World magazine recently reported on a statement from celebrity — and professed Christian — Justin Beiber that underscores this distancing. “I don’t consider myself religious,” said Beiber. “I haven’t been to church in a long time, but I know I have a relationship with Him.”
Take that comment as you like and for what it’s worth, but it seems to elevate private experience of God over a shared experience, something manifest in the church among fellow believers. It reminds me of Tom T. Hall’s song (and one covered during the Jesus People movement):
Me and Jesus, we got our own thing going
Me and Jesus, we got it all worked out
Me and Jesus, we got our own thing going
We don’t need anybody to tell us what it’s all about
But I don’t buy it, and I think Christians like Beiber are missing out.
Jesus doesn’t come by himself. Christ comes with a posse: Mary and the apostles and the martyrs and you and me and all the other saints — past, present, and future. We don’t get Jesus to ourselves, and we shouldn’t want Jesus by ourselves. Jesus is best known in community.
Why? Go back to the elephant. God is infinite. We cannot comprehend him and can hardly appreciate the little bit revealed to us. We’re like the blind men, each with our part of the pachyderm. What the blind men need is not a smaller elephant of which they can get a better individual hold. They need more blind men to tell them about their part of the elephant.
That’s one thing the church is supposed to be about: We need all the other experiences of God to help us better know and appreciate him. Our own experience is not enough. We need each other.
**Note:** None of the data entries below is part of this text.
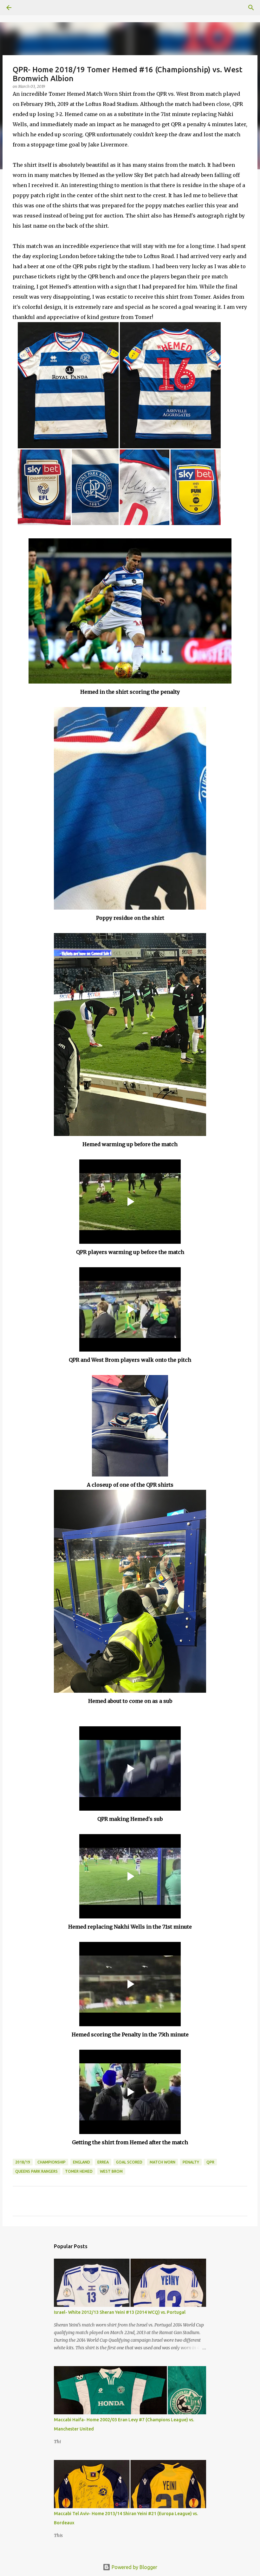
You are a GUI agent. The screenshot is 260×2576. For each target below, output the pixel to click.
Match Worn (162, 2162)
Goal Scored (129, 2162)
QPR (210, 2162)
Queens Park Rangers (36, 2171)
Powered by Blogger (133, 2567)
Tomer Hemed (79, 2171)
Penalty (191, 2162)
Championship (51, 2162)
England (81, 2162)
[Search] (26, 7)
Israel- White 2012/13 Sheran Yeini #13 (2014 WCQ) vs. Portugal (119, 2312)
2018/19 (22, 2162)
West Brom (111, 2171)
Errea (103, 2162)
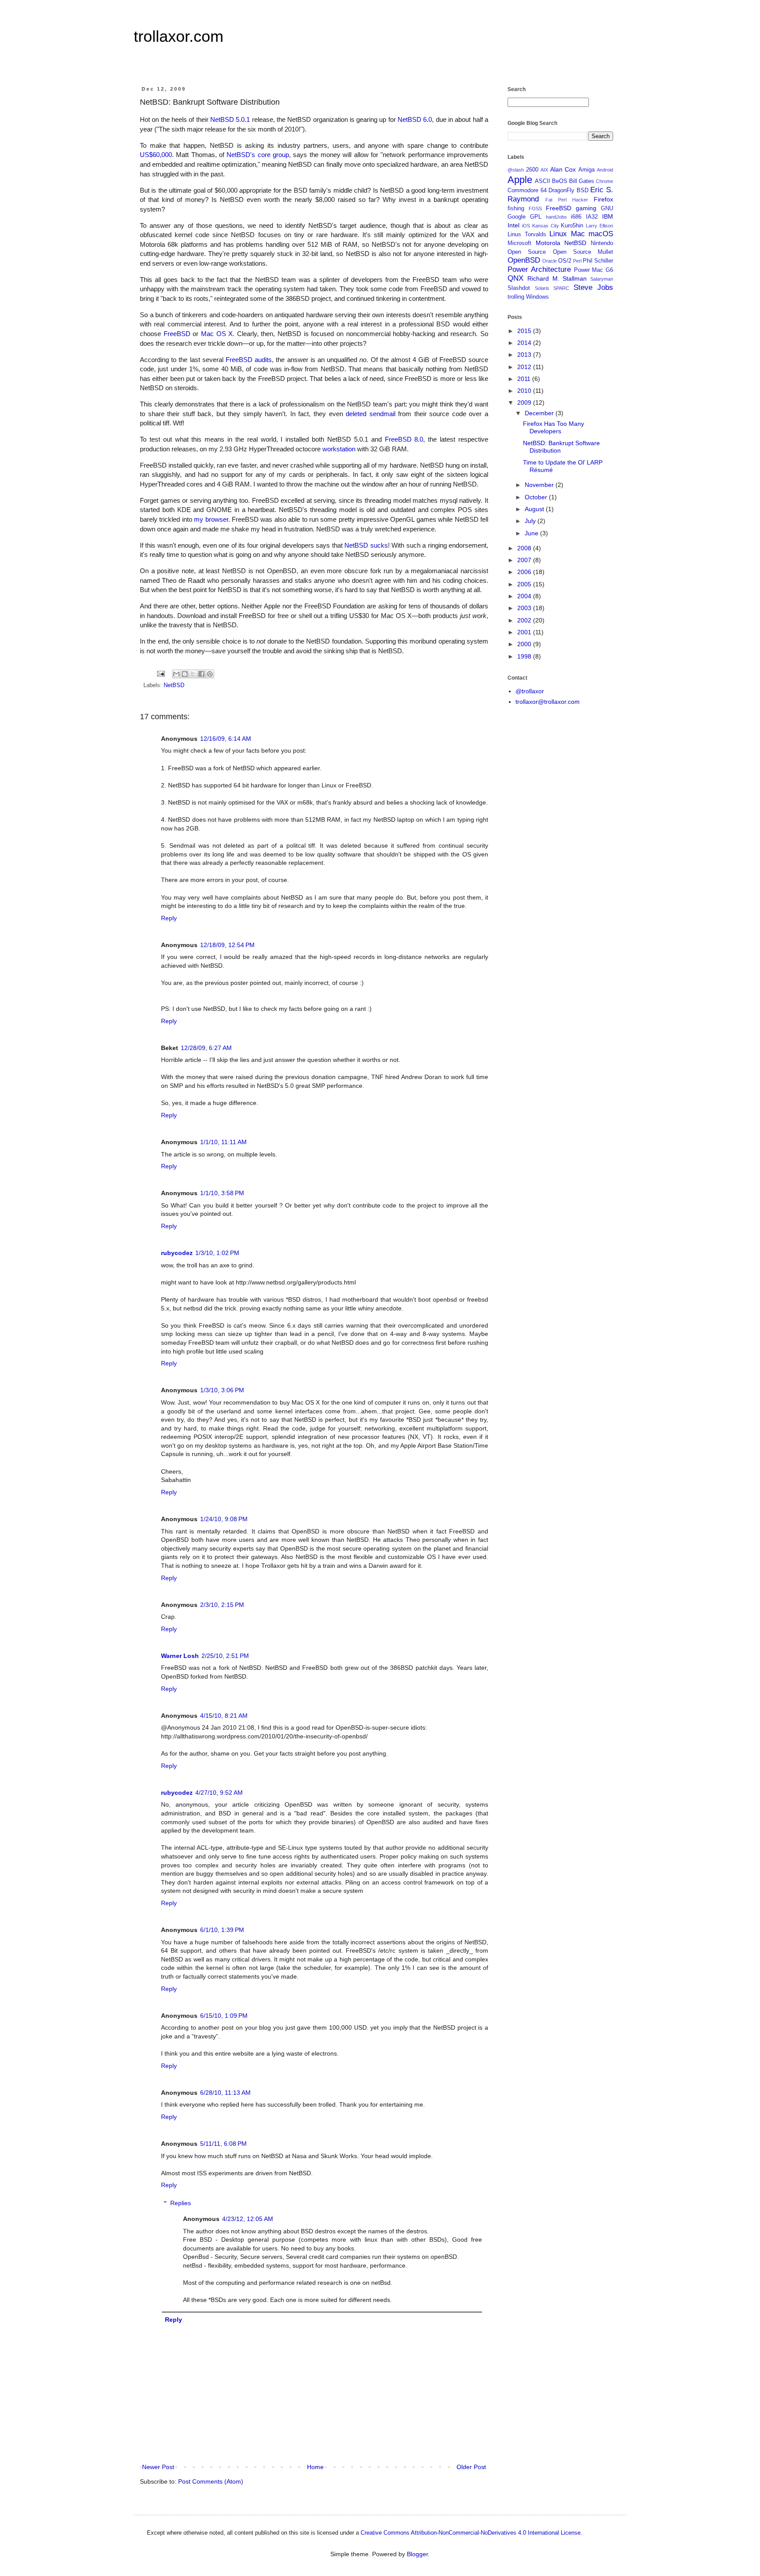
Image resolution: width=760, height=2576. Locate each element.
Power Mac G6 (594, 270)
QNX (515, 278)
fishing (516, 208)
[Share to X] (193, 674)
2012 (525, 366)
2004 (525, 596)
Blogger (417, 2554)
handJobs (556, 217)
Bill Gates (581, 181)
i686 (576, 217)
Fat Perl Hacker (566, 199)
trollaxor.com (178, 36)
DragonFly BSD (568, 190)
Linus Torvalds (527, 234)
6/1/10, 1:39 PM (222, 1929)
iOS (526, 225)
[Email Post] (160, 673)
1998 (525, 656)
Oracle (549, 260)
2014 (525, 342)
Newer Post (158, 2466)
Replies (180, 2202)
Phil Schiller (598, 261)
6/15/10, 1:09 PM (224, 2015)
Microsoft (519, 243)
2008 (525, 548)
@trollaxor (529, 691)
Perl (577, 260)
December (540, 413)
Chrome (604, 181)
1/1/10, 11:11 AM (223, 1141)
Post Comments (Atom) (210, 2481)
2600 (532, 170)
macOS (600, 234)
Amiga (586, 170)
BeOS (559, 181)
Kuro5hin (572, 226)
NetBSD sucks (365, 545)
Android (605, 169)
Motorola (548, 242)
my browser (211, 519)
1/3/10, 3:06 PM (222, 1390)
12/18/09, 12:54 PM (227, 944)
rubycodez (177, 1252)
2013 (525, 354)
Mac (578, 234)
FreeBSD (177, 333)
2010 (525, 390)
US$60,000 (156, 154)
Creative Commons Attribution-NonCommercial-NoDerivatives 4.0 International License (471, 2532)
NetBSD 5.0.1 (230, 119)
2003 (525, 607)
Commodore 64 (527, 190)
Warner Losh (180, 1655)
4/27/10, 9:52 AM (219, 1792)
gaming (586, 208)
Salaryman (601, 279)
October (537, 497)
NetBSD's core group (258, 154)
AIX (544, 169)
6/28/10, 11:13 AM (225, 2092)
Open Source (527, 252)
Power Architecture (539, 269)
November (540, 484)
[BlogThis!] (184, 674)
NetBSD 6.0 (415, 119)
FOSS (535, 208)
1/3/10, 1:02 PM (217, 1252)
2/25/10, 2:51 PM (225, 1655)
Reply (169, 918)
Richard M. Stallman (557, 278)
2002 (525, 620)
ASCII (542, 181)
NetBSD (174, 685)
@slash (516, 169)
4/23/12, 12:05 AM (247, 2218)
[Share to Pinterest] (209, 674)
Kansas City (545, 225)
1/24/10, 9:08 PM (224, 1518)
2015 (525, 330)
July (531, 520)
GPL (535, 217)
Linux (558, 234)
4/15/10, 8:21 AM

Jesus modeled this for us. He worked not with just one disciple, not with just three, not just six, not even just twelve. Some had more intimate experiences of him; some had particular revelation (for instance, the Transfiguration, which only Peter, James, and John experienced). The others needed those revelations too, but by God’s design they could only access them by relationship, through community.
And notice that it wasn’t enough to have merely one Gospel, one perspective. The apostles affirmed four Gospels, four perspectives on the life and ministry of Jesus. And what holds for the writing and preservation of four Gospels applies to their interpretation.
“Each person [reads] in accordance with his capacity, and it is interpreted in accordance with what has been given to him,” wrote Ephraim the Syrian. “If there were [only] one meaning in the words, the first interpreter would find it, and all other [readers] would have neither the toil of seeking nor the pleasure of finding.”
But we don’t live by ourselves. What one person finds, he shares with the others, and it’s the cumulative insight of the church that gives us the best picture of Christ, a picture that reflects not only a diversity of contemporary opinion but those of centuries upon centuries.
We live and worship God in community because we can’t see enough of him on our own. Christians who isolate themselves from the body are consigning themselves to a peculiarly distorted and limited view of God.
The Christian faith isn’t about Jesus and me. By necessity it’s about Jesus and us.